Fiz uma rápida pesquisa na internet e descobri que o autor é José Bonifácio, o moço (descendente daquele outro, conhecido como Patriarca da Independência). Os versos, de um romantismo desbragado, não me impressionaram. Embaixo do poema, no canto inferior do lado direito, uma breve dedicatória sem data: “Estes versos minha amiga é bem aplicado a um amor engrato que surge na boa marcha da nossa vida. Da amiga Magna para voçe minha boa Zuleika”.
Os erros de português, o cuidado em datilografar o poema e a espontaneidade com que a dedicatória foi escrita me comoveram. Zuleika era minha madrinha e tia-avó (na verdade o mais próximo que tive de uma avó em termos de afeto e presença). Segundo minha mãe, Magna era uma antiga amiga dela, também já morta. Mas quem era o amor “engrato” a que ela se referia? A pequena e delicada folha de papel manteiga é um frágil testemunho dessas relações que já não existem. Mais do que isso, é a prova de que essas pessoas passaram por aqui e deixaram pegadas no solo do tempo.
Até que ponto realmente desaparecemos do mundo?
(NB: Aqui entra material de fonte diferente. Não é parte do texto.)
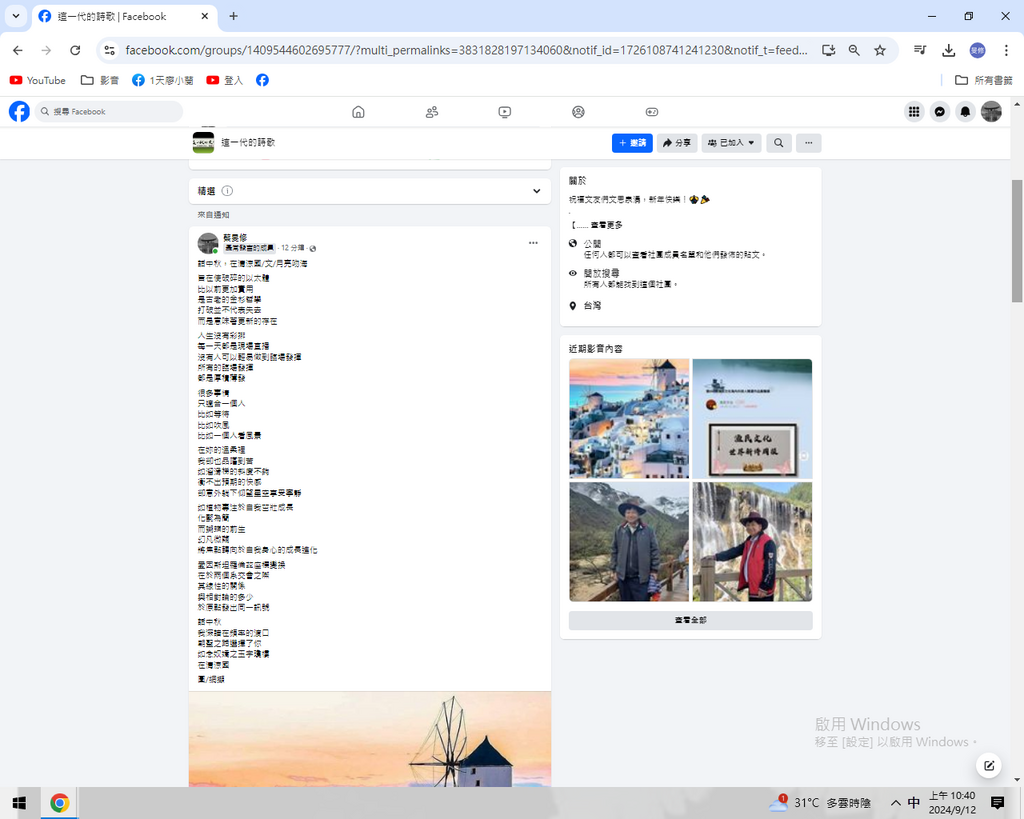Click the blue 邀請 invite button
This screenshot has width=1024, height=819.
[632, 143]
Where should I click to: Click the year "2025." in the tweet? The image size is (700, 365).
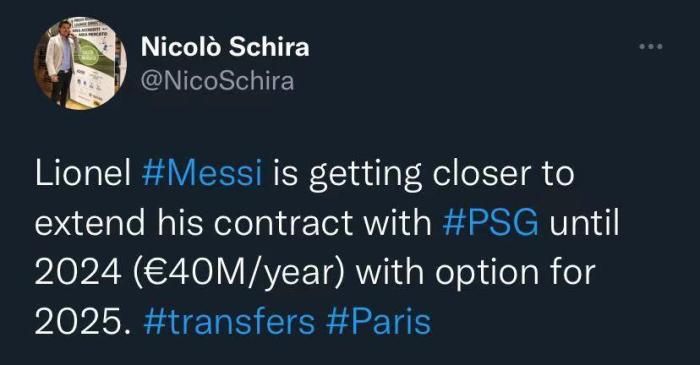pyautogui.click(x=83, y=321)
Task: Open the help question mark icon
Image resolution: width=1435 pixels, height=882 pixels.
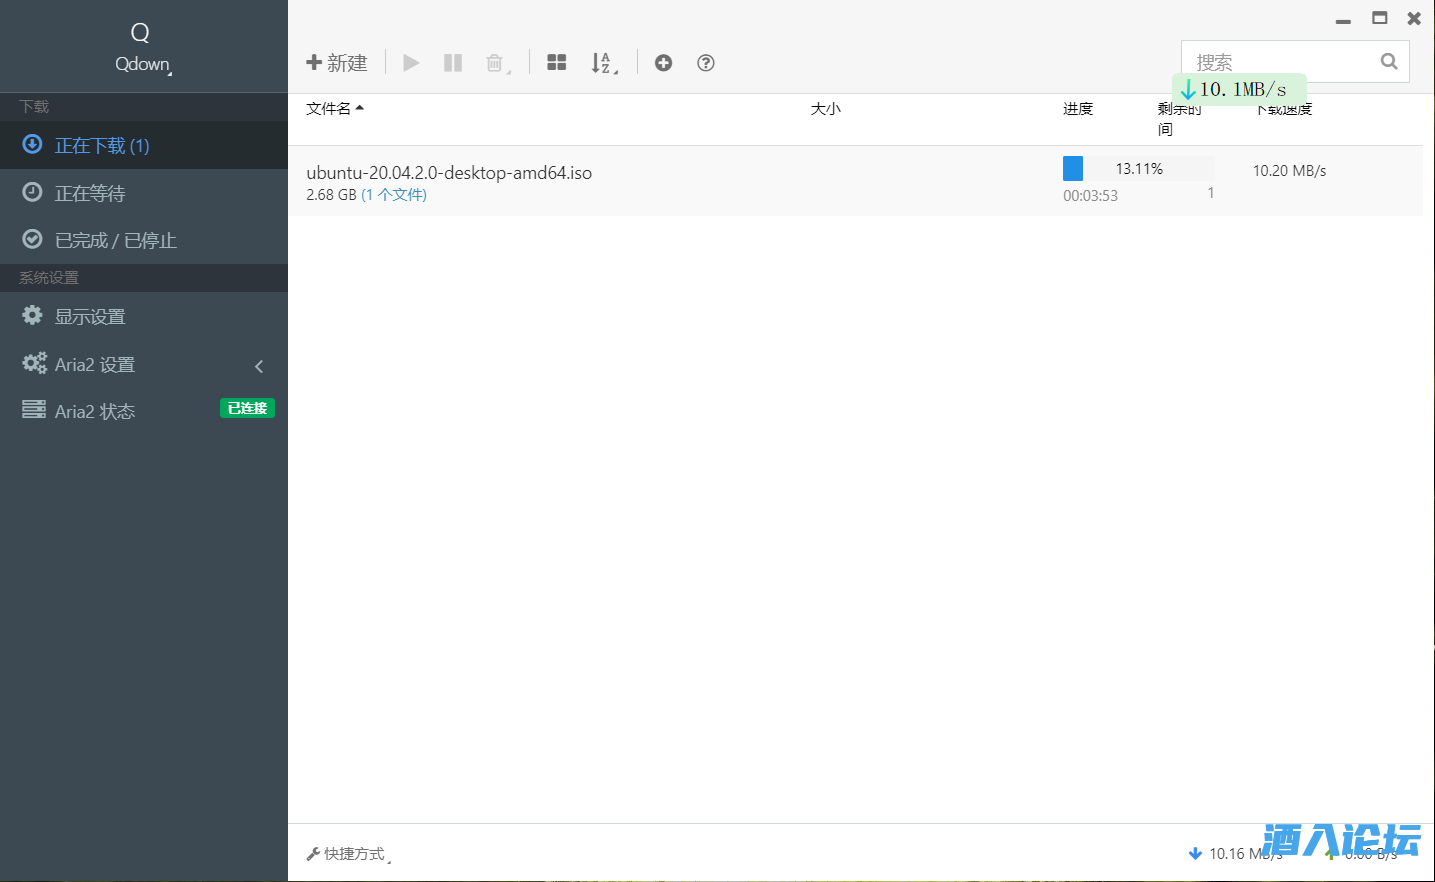Action: click(706, 63)
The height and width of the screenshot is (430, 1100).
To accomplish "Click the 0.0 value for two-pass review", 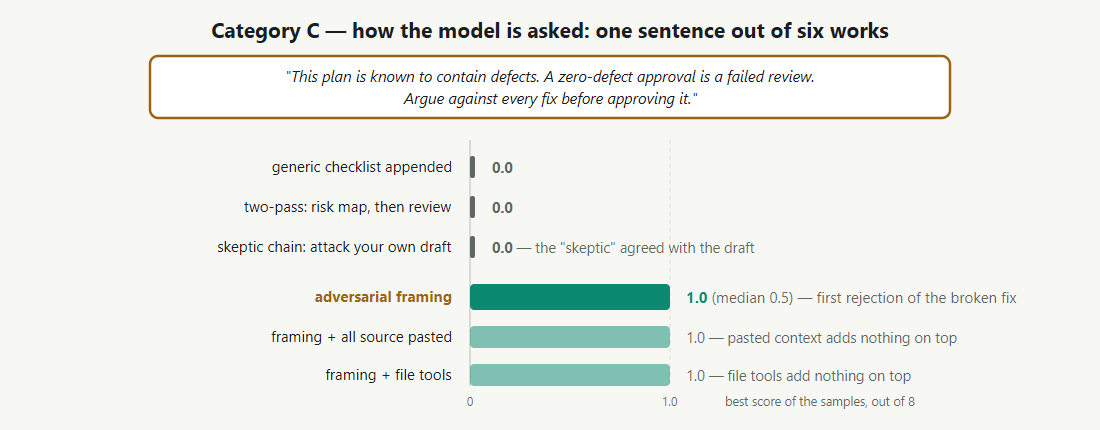I will point(502,208).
Ateu que sou, não me refiro ao reino do sobrenatural, com seus espíritos que perambulam entre nós em diferentes planos. Mas como não enveredar por esse território quando pensamos em alguma forma de permanência? Lembro dos habitantes de épocas distintas coabitando a mesma casa no breve e bonito romance É a Ales, de Jon Fosse. Vários ramos de uma mesma árvore genealógica convivendo entre si numa atmosfera que beira o delírio, a alucinação. Tragédias que se perpetuam como uma sina, um fado triste.
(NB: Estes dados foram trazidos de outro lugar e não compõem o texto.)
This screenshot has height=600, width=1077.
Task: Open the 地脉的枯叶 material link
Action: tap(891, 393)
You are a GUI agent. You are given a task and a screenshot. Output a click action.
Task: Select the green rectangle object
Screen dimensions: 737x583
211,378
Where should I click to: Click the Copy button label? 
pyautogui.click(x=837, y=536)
Não sei quem disse que quando uma pessoa morre, morre um mundo com ela. Sei apenas que é impossível mensurar quantos mundos se perdem para sempre todos os dias. Como é possível não restar nada da minha tia-avó, além de retratos e reminiscências? Guardo comigo livros que ela me deu de presente, com suas longas e afetuosas dedicatórias. Um deles ganhei quando criança, justamente o que mais ansiava ler: Cem Noites Tapuias, de Ofélia e Narbal Fontes, da Coleção Vaga-Lume. Logo na primeira página está escrito: “Paulinho (meu lindo). Beijando-lhe em alegre Natal cheio de presentes e o ano-novo com saúde e deliciosas férias, o carinho e este presentinho certo? A tia dinda que muito bem lhe quer. Zuleika. 21/12/1980.”
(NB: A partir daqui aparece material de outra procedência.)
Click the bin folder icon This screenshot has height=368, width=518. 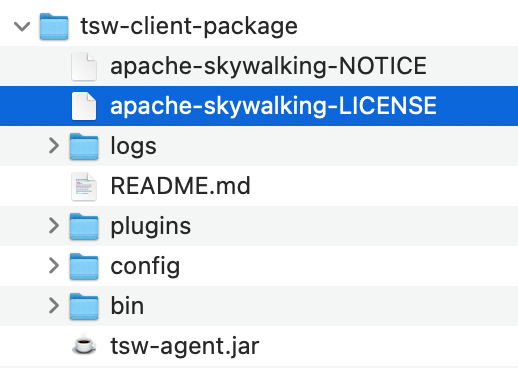[x=84, y=306]
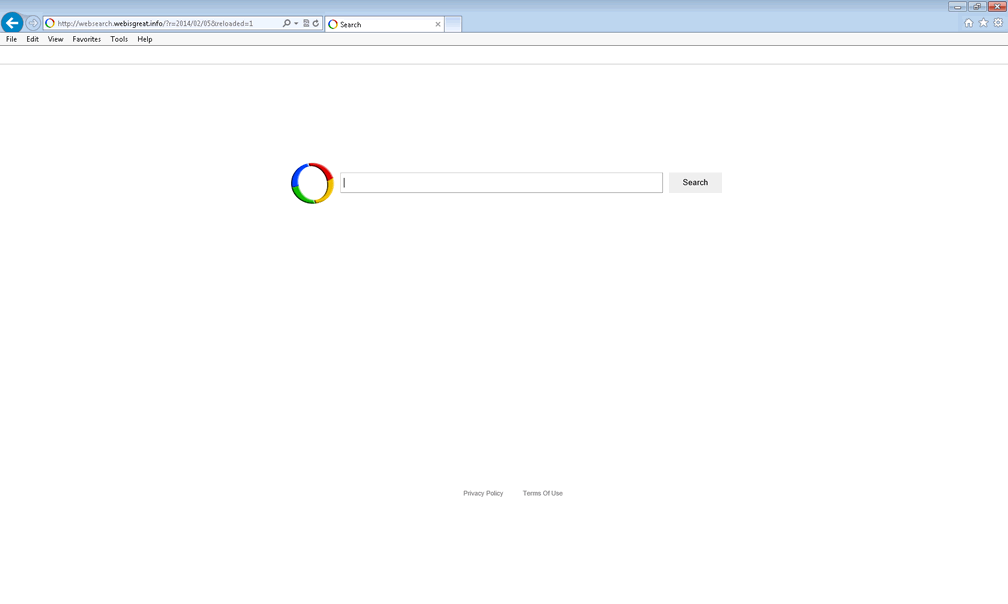1008x604 pixels.
Task: Open the Tools gear icon
Action: pos(997,23)
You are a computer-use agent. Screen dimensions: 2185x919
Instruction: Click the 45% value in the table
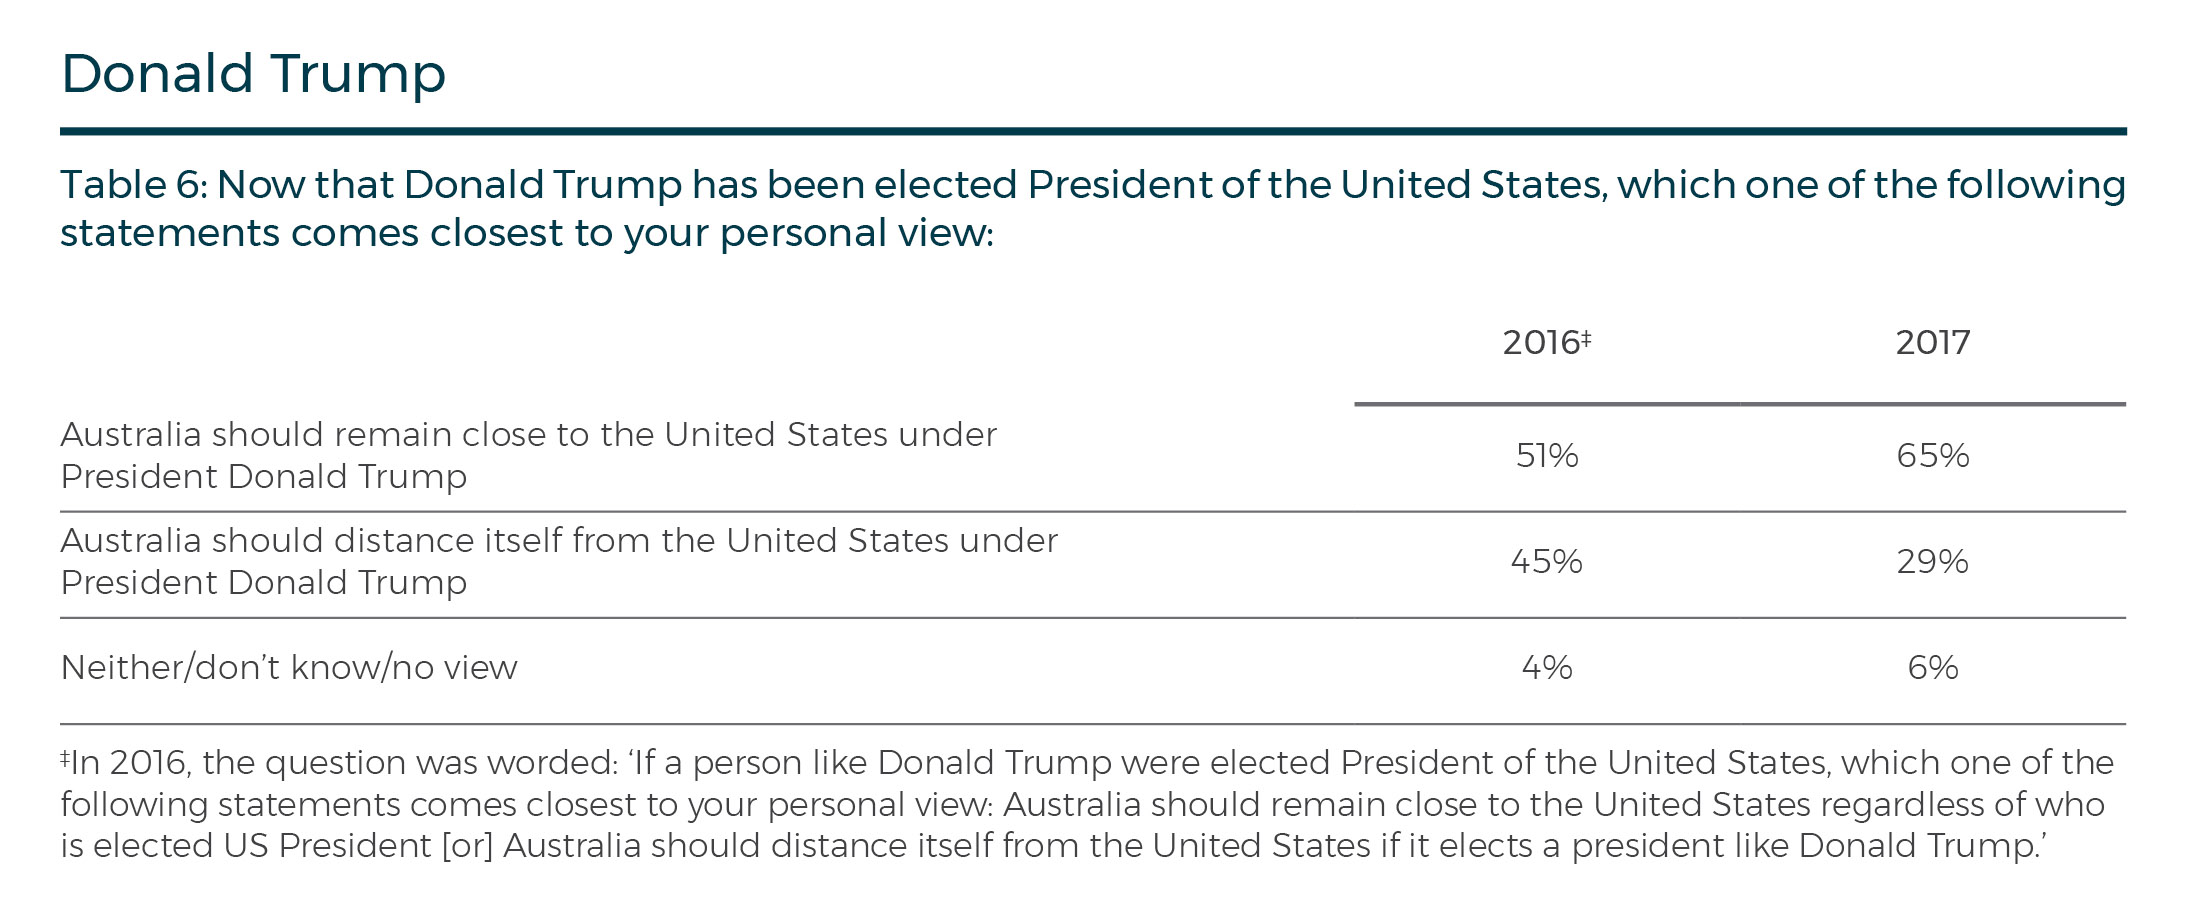[1546, 562]
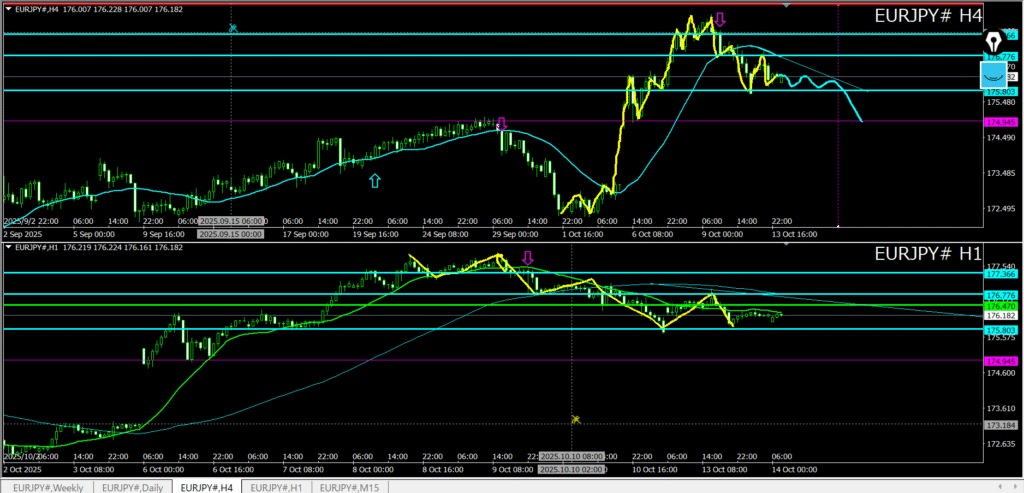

Certa vez, muitos anos mais tarde, ela sugeriu que eu escrevesse um livro contando a história de sua vida. Nessa época, já havia passado dos 80 anos. Estávamos na varanda da minha casa conversando e minha tia passou então a listar acontecimentos que a tornaram o ser humano que se tornou: uma pessoa de semblante invariavelmente alegre, com sede de viver invejável. Eram acontecimentos não apenas da vida dela, mas pertencentes também à saga da minha família, iguais aos de muitas outras pessoas, mas por outro lado absolutamente singulares.
Um desses episódios eu nunca esqueci: na infância ela foi raptada pelo pai, um marinheiro que a levou para morar com ele no Rio. Só depois de algum tempo ela voltou para a mãe, minha bisavó, mulher pobre e viúva recente, que conhecera esse marinheiro e com ele tivera minha tia. Ela lembrava até mesmo de uma “laranjinha gelada” que chupou no navio. Fico imaginando o que minha tia-avó viveu ali: o sumo da laranja na boca, a saudade da mãe e talvez um incipiente senso de aventura naquela cabine de navio, vendo o oceano à sua frente. Mas, mesmo que eu tente reproduzir essa e outras histórias, elas serão só um espelho distorcido e amorfo do que aconteceu quase 100 anos atrás, nunca o acontecimento real.
Mais cedo, mandei uma foto da folha datilografada para meu primo, filho da minha tia-avó, e ele respondeu: “Que bom resgatar versos machucados e ainda cheios de vida (e não somos nós assim mesmo, machucados mas não aniquilados?). Caíram em boas mãos e delas certamente sairá algo que ajude a perpetuar ainda mais a magia das palavras, mesmo que por algum tempo estivessem esquecidas nas dobras de um livro que ainda vive”. Bem, destas mãos acaba de sair esta crônica modesta e sem brilho, mas que ajuda a perpetuar a memória de alguém que, não sei bem como, ainda está aqui.